* _Stated goal_
Reproduce each of the following records word for word, omitting the pictures from your copy.

* _Extracted data_
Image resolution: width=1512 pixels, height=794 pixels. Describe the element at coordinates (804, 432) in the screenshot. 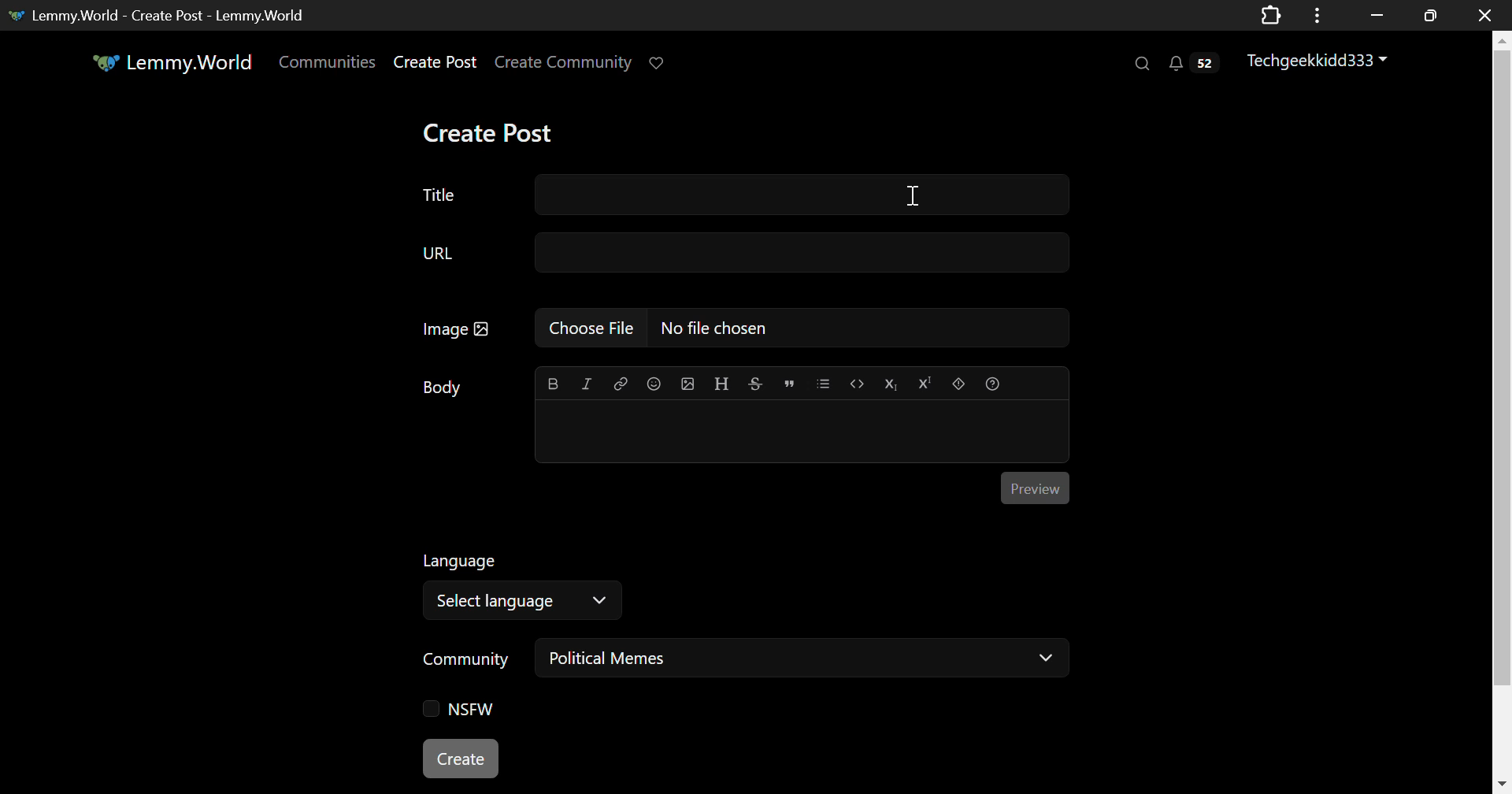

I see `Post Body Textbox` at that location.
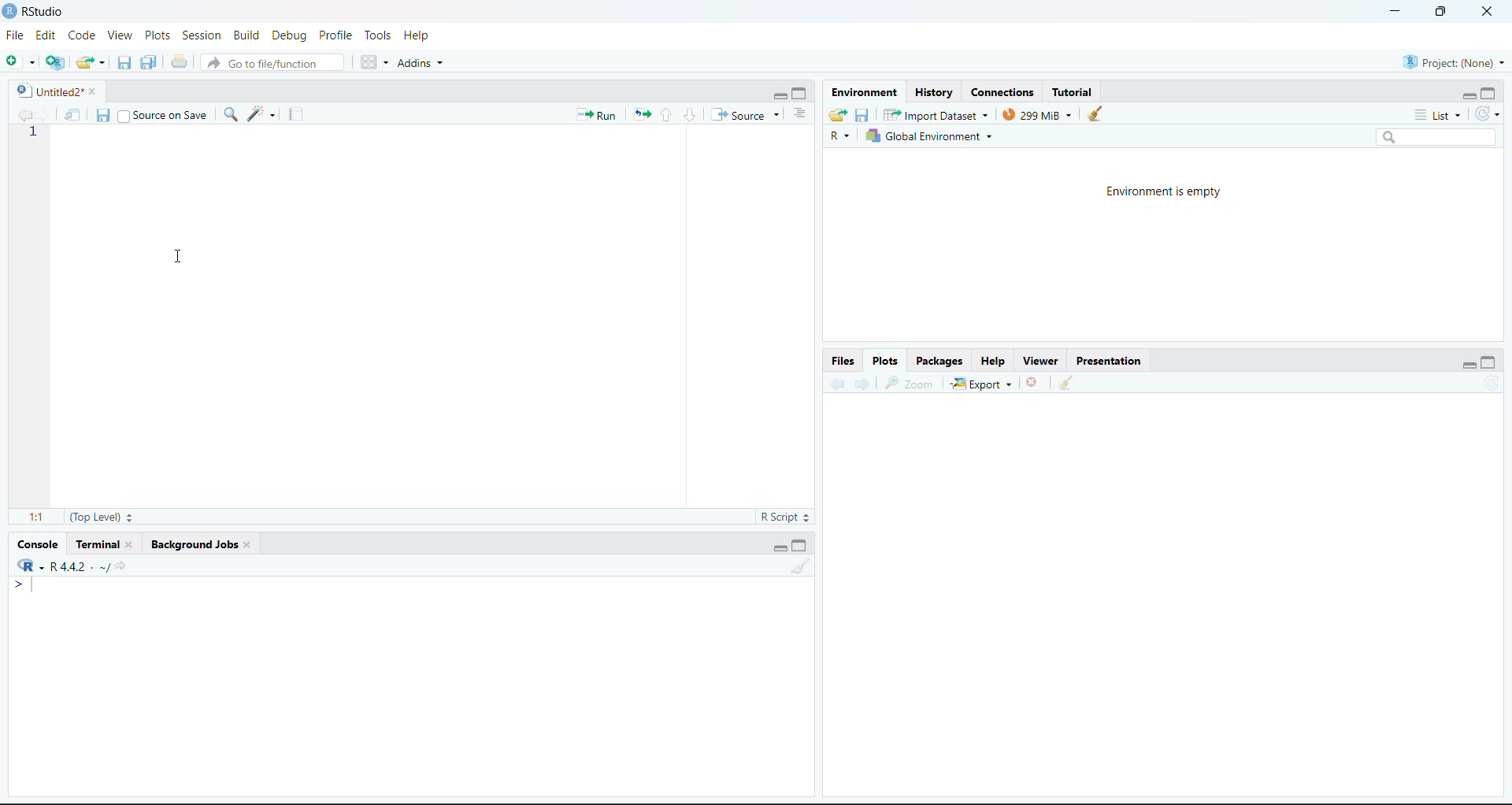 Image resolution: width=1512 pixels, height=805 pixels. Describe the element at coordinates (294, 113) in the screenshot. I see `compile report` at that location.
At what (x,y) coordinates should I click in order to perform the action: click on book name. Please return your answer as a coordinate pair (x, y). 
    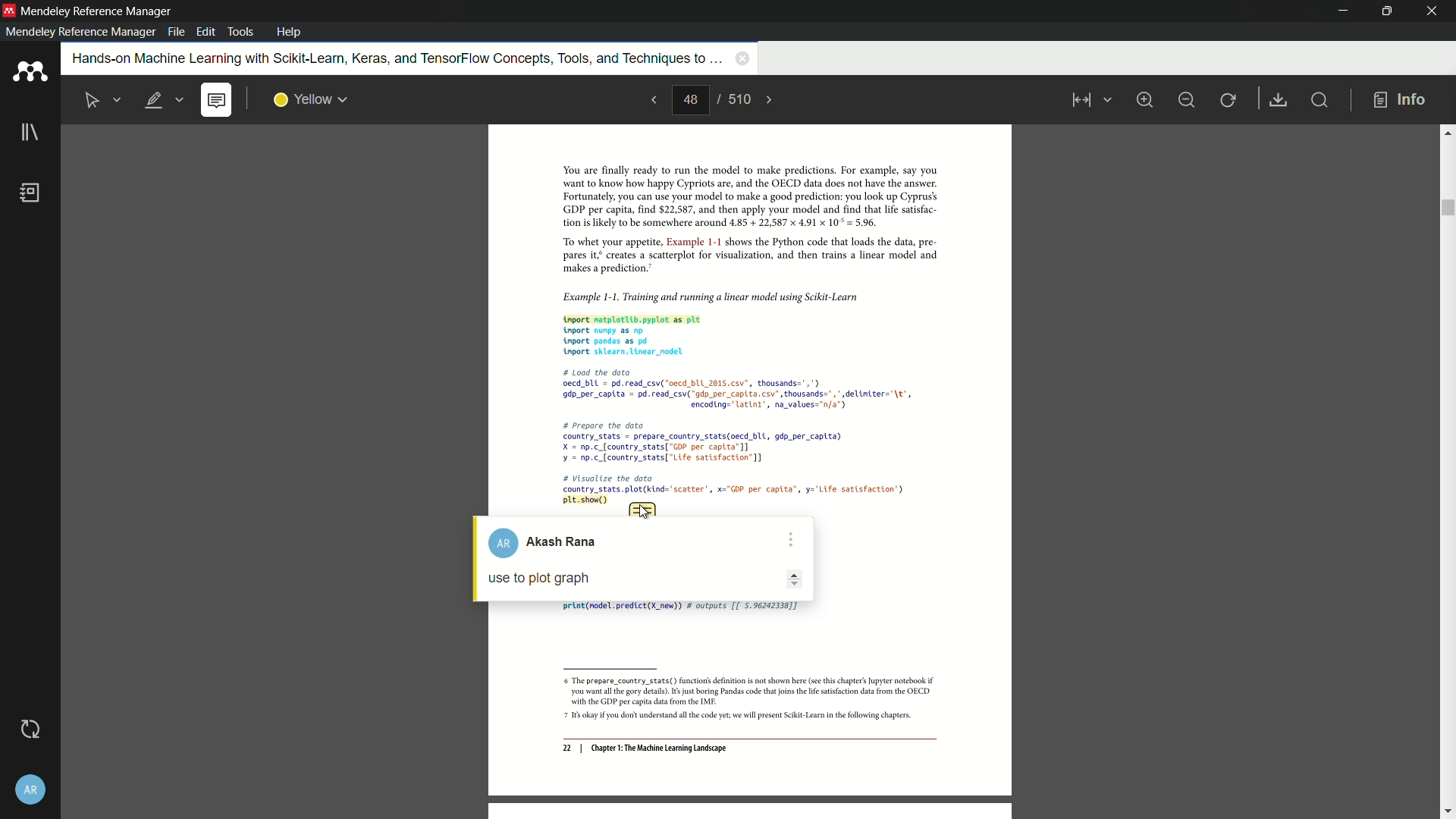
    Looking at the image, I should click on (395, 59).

* _Answer to the task_
Image resolution: width=1512 pixels, height=794 pixels. Describe the element at coordinates (804, 432) in the screenshot. 

I see `Post Body Textbox` at that location.
 Image resolution: width=1512 pixels, height=805 pixels. Describe the element at coordinates (294, 113) in the screenshot. I see `compile report` at that location.
At what (x,y) coordinates should I click in order to perform the action: click on book name. Please return your answer as a coordinate pair (x, y). 
    Looking at the image, I should click on (395, 59).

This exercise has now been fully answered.